■ WRITTEN EXERCISE: Copy out the lines below word for word, and leave out the pictures.

■ INPUT ROWS:

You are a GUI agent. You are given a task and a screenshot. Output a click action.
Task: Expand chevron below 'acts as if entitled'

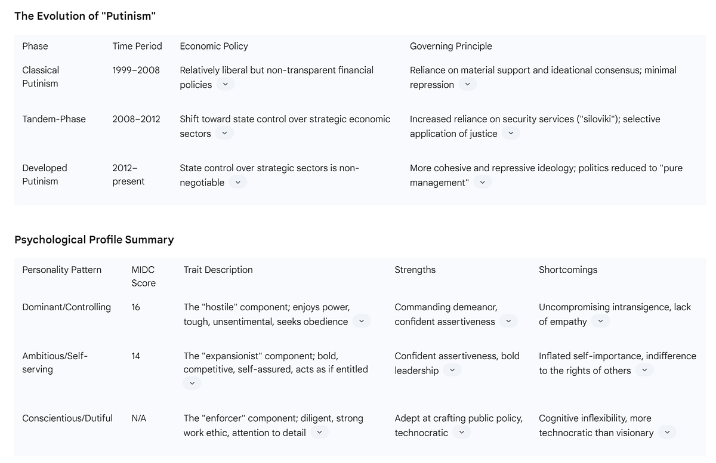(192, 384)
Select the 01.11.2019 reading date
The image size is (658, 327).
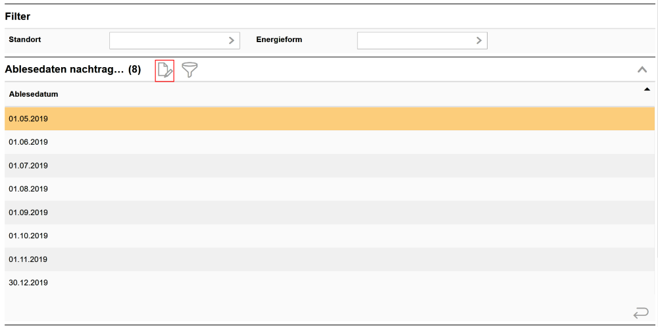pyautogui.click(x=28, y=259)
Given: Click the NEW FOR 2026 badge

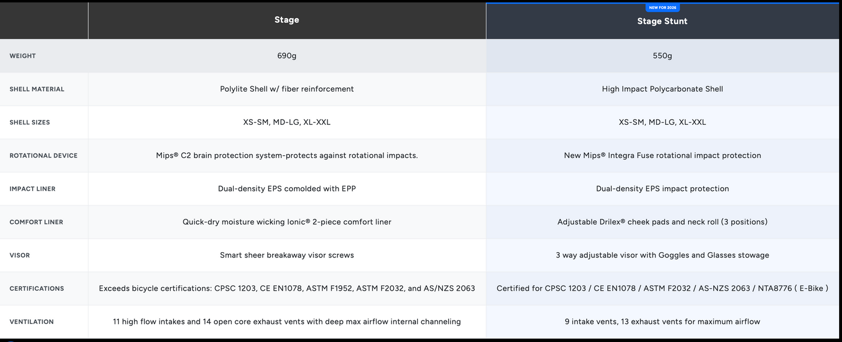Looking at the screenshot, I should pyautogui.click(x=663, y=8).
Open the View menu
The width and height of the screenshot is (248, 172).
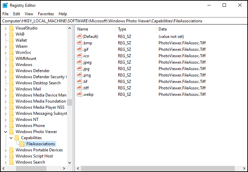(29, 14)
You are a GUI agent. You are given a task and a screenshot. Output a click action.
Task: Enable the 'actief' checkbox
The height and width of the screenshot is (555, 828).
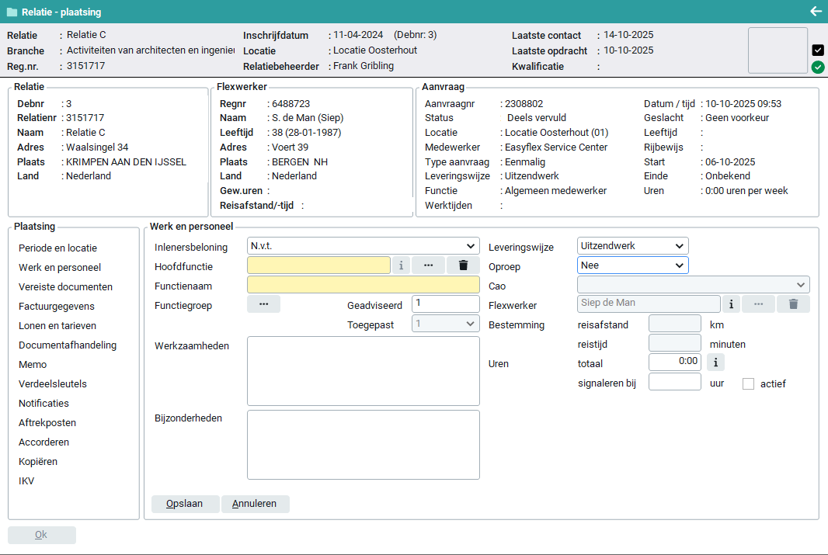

■ SOLVED PROBLEM:
You are a GUI agent. You are given a task and a screenshot. Output a click action.
Task: Expand chevron below 'acts as if entitled'

(192, 384)
Select the 01.11.2019 reading date
The image size is (658, 327).
pyautogui.click(x=28, y=259)
Given: Click the NEW FOR 2026 badge

Looking at the screenshot, I should pyautogui.click(x=663, y=8).
Open the View menu
The width and height of the screenshot is (248, 172).
(29, 14)
You are a GUI agent. You are given a task and a screenshot. Output a click action.
Task: Enable the 'actief' checkbox
The height and width of the screenshot is (555, 828).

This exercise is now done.